Work item: Drop all pictures and repeat exactly the lines from the line holding "Click the green Fa invoice icon" through the end of the records.

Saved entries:
'''

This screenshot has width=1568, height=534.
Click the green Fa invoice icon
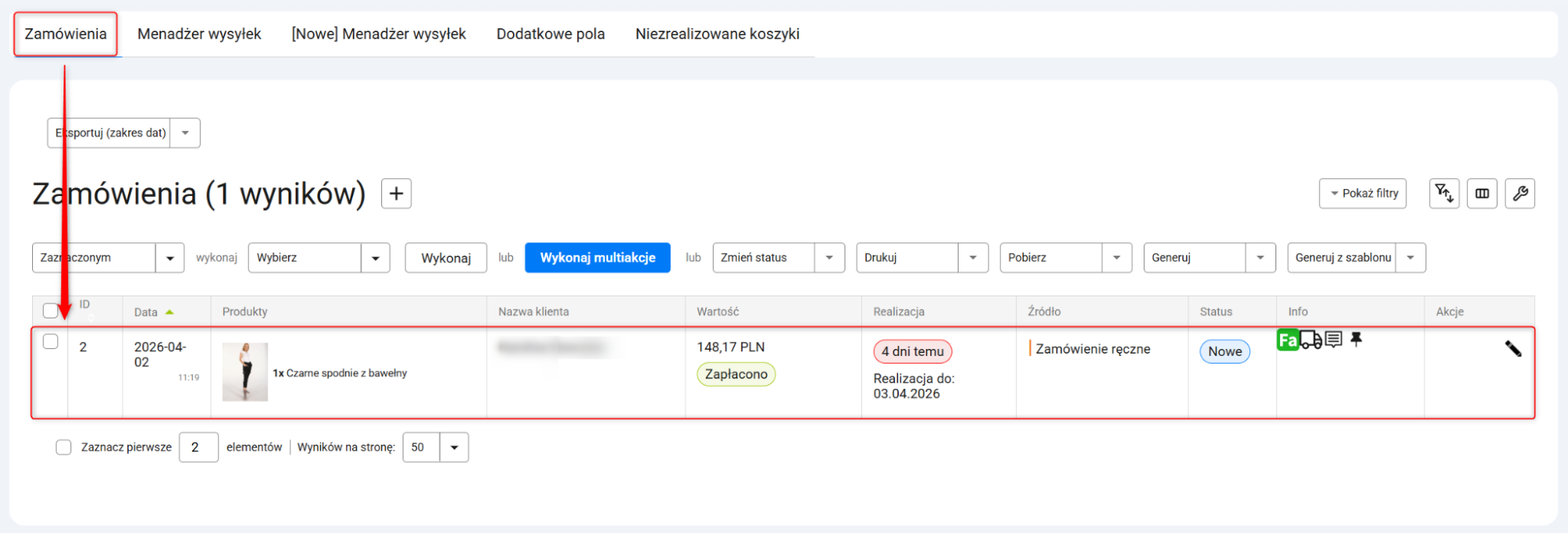[1287, 340]
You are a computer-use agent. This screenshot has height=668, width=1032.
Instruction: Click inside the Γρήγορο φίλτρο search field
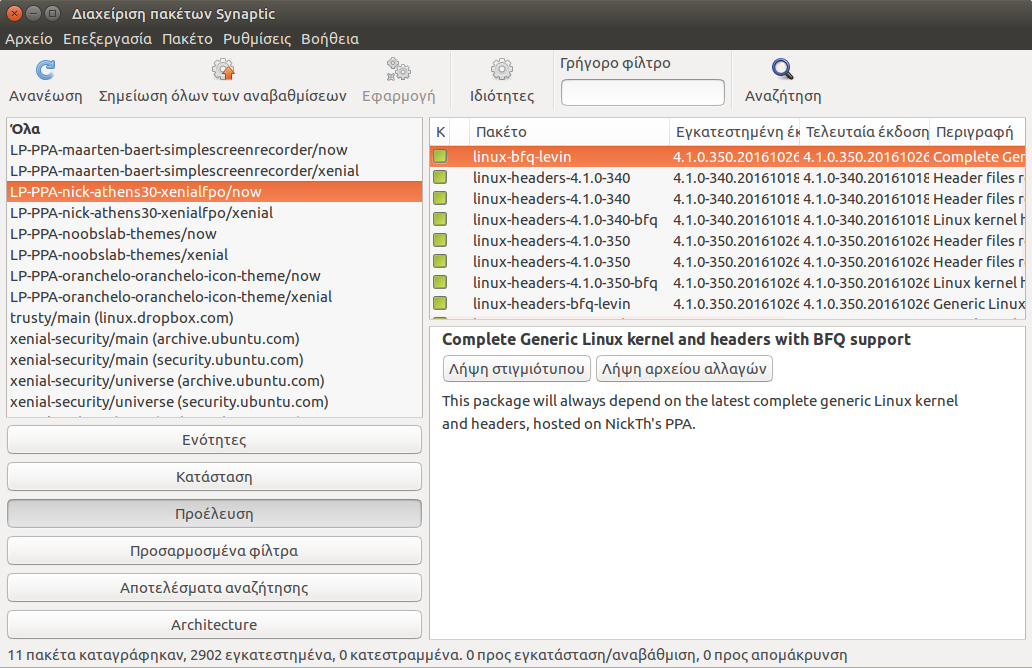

'''

Exercise output:
Click the green Fa invoice icon
[1287, 340]
You are a computer-use agent. This screenshot has height=668, width=1032.
Instruction: Click inside the Γρήγορο φίλτρο search field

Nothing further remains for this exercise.